## Text for analysis:

"Bet we could pop in for a beer before shipping off," I joked, settling in for a bit of sleep before our 4:30 am exit from Buenos Aires, and South America. We had gone back to the Hotel Carly because you can't beat the price, and again had a street-facing room. Mid-week,and the bars were hopping.
At 4:15, as we stumbled into the cab, I resented being right.
On top of being our first continental hop since beginning our tour, the journey from South America to our final destination in France was extremely delicate, owing to an exhausting number of transfers and very little leeway. Our reluctance to break it up over a few days is owed principally to the cost of staying ANYWHERE in Europe for less than $100. We plotted the course and hoped for the best; it did not go smoothly.
You don't want to hear this, but I think it's important for you to be made aware: For you, dear reader, to understand that while we are truly relishing our wonderful adventure, it is, in all respects, exactly like a job some days. Sometimes, you feel productive, your colleagues appreciate you, you get a long lunch, and you go home happy. Other times, you're hit with crippling period symptoms and violent diarhea owing to the empanadas you ate for dinner because you only had 20 pesos left, and the wine cost half.
Actually, that hasn't really happened to me at work. Yet.
The day got worse. South America decided to be covered by some supernatural continental fog that day, and our delicate timing was compromised right off the bat by a two-hour delay in Buenos Aires. When we did lift off, it was actually to Santiago - right next to the Pacific, where the next flight was to take us into Madrid. "Why're we going backwards?" asked D-man. "Oh, probably to take advantage of a cheap charter," I dismissed.
I resented being right. Again.
Comet Air. 12 hours. NO distractions WHATSOEVER. No map. No peanuts. No televisions. Just a few incredibly sullen flight attendents and a few hundred incredibly obnoxious South American passengers (they make for a tough crowd. I think it's an instinctive sense of entitlement.) I would go on expounding the badness of this flight if only for one singular redeeming grace; they were on time.
Having witnessed two oceans thus far, we hoped the trip through Spain by train would be straightforward, if tedious; it would take three different trains to do it, and we would have to first activate the Euorail passes we wisely purchased BEFORE entering the land of "What the hell do you MEAN, it costs 20 euros for breakfast." But the train station nearly destroyed me from the start. We had been travelling (read: visiting toilets in all kinds of places) for 24 hours at that point and now NEEDED to catch the 10 am train to San Sebastien, or else we would be stuck in Madrid for a day. And this, to me, was a fate worse than death. I have no choice but to add,it that at this point, I had lost it. I was Arthur Dent, the Earth was destroyed, we were on the Vogon ship, and if you haven't any clue what I am talking about right now, PLEASE STOP READING RIGHT NOW, and RUN to the library/Chapters/wikipedia to inform yourself on the Guide, because I just cannot fathom having people appreciate my total breakdown at this point if they don't even CARE where their towel is.

## Information:
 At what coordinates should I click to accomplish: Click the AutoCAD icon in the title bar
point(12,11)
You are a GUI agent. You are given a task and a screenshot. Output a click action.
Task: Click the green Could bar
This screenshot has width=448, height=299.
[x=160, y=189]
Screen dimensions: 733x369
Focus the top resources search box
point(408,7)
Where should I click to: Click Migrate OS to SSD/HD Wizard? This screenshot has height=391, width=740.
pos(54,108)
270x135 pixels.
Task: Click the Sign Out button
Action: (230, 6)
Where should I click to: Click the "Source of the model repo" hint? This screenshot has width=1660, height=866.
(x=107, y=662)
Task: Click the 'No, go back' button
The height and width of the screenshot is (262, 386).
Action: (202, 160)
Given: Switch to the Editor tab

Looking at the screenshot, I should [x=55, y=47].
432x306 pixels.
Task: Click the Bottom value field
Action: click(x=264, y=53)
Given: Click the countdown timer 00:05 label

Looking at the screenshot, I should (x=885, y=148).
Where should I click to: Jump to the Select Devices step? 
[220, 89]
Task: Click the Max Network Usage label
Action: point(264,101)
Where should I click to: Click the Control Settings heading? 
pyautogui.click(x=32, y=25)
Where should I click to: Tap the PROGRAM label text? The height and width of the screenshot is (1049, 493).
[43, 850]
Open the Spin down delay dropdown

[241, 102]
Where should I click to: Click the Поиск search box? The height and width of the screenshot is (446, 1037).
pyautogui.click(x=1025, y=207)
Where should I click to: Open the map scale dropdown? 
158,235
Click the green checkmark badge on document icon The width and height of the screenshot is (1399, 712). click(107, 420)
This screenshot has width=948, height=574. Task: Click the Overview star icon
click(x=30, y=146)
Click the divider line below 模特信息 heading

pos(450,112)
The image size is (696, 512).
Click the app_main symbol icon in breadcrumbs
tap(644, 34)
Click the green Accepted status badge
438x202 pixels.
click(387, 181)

## List of tasks:
**a.** Name every city mentioned in the travel story about getting from Buenos Aires to France.
**b.** Resume the travel story about getting from Buenos Aires to France, starting right after its last sentence.

## Task-by-task answers:
**a.** Buenos Aires, Santiago, Madrid, San Sebastien

**b.**
And also because I'm going to keep the analogy alive: We stood in two lines between 9:00 and 9:30, turned away each time by enormous, ugly Vogons for being in the wrong, unmarked queue. Unfortunately, BOTH THESE CLERKS also neglected to tell us that, even when we did get into the right line we would need to have taken a NUMBER to get service. So when we DID get through the right line, with 17 minutes to spare, WE WERE NOT SERVED. The Vogon in front of us told us to take a number. He would not entertain our pleas.
And here, a strange intervention. Our of nowhere, a blonde-haired German angel, perhaps sympathetic to her fellow travelers, produced the NEXT NUBMER TO BE CALLED. She didn't need it, and could we use it? A glimmer. The Vogon still waited a few more minutes before slowly advaning the number dial and contemplating us, once again. I held my breath, and D-man crooned "don't worry. We're gonna make it." "I know, but we have to activate those passes. That kind off stuff always goes wrong," I whined.
I resented OPENING MY STUPID MOUTH AGAIN.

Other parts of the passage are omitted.